MuJoCo XLA (MJX)#

Starting with version 3.0.0, MuJoCo includes MuJoCo XLA (MJX) under the mjx directory. MJX allows MuJoCo to run on compute hardware supported by the XLA compiler via the JAX framework. MJX runs on a all platforms supported by JAX: Nvidia and AMD GPUs, Apple Silicon, and Google Cloud TPUs.

The MJX API is consistent with the main simulation functions in the MuJoCo API, although it is currently missing some features. While the API documentation is applicable to both libraries, we indicate features unsupported by MJX in the notes below.

MJX is distributed as a separate package called mujoco-mjx on PyPI. Although it depends on the main mujoco package for model compilation and visualization, it is a re-implementation of MuJoCo that uses the same algorithms as the MuJoCo implementation. However, in order to properly leverage JAX, MJX deliberately diverges from the MuJoCo API in a few places, see below.

MJX is a successor to the generalized physics pipeline in Google’s Brax physics and reinforcement learning library. MJX was built by core contributors to both MuJoCo and Brax, who will together continue to support both Brax (for its reinforcement learning algorithms and included environments) and MJX (for its physics algorithms). A future version of Brax will depend on the mujoco-mjx package, and Brax’s existing generalized pipeline will be deprecated.

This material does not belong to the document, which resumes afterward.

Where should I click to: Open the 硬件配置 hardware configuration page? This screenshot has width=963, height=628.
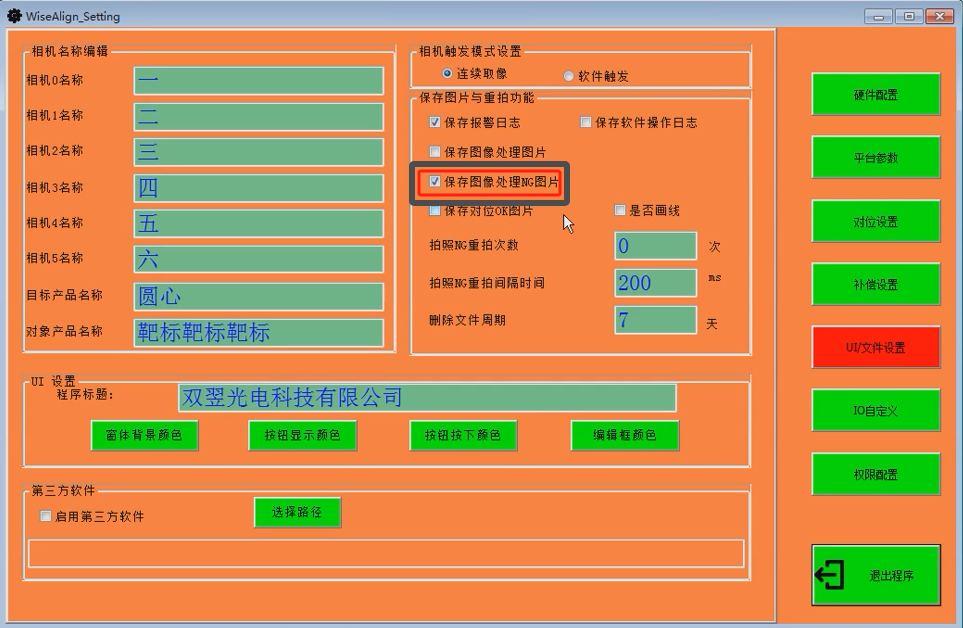(x=875, y=95)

This change will be largely transparent to users of Brax.

Tutorial notebook#

The following IPython notebook demonstrates the use of MJX along with reinforcement learning to train humanoid and quadruped robots to locomote: .

Installation#

The recommended way to install this package is via PyPI:

pip install mujoco-mjx

A copy of the MuJoCo library is provided as part of this package’s depdendencies and does not need to be downloaded or installed separately.

Basic usage#

Once installed, the package can be imported via from mujoco import mjx. Structs, functions, and enums are available directly from the top-level mjx module.

Structs#

Before running MJX functions on an accelerator device, structs must be copied onto the device via the mjx.device_put function. Placing an mjModel on device yields an mjx.Model. Placing an mjData on device yields an mjx.Data:

model = mujoco.MjModel.from_xml_string("...")
data = mujoco.MjData(model)
mjx_model = mjx.device_put(model)
mjx_data = mjx.device_put(data)

These MJX variants mirror their MuJoCo counterparts but have three key differences:

Fields in mjx.Model and mjx.Data are JAX arrays copied onto device, instead of numpy arrays.
Some fields are missing from mjx.Model and mjx.Data for features that are unsupported in MJX.
Arrays in mjx.Model and mjx.Data support adding batch dimensions. Batch dimensions are a natural way to express domain randomization (in the case of mjx.Model) or high-throughput simulation for reinforcement learning (in the case of mjx.Data).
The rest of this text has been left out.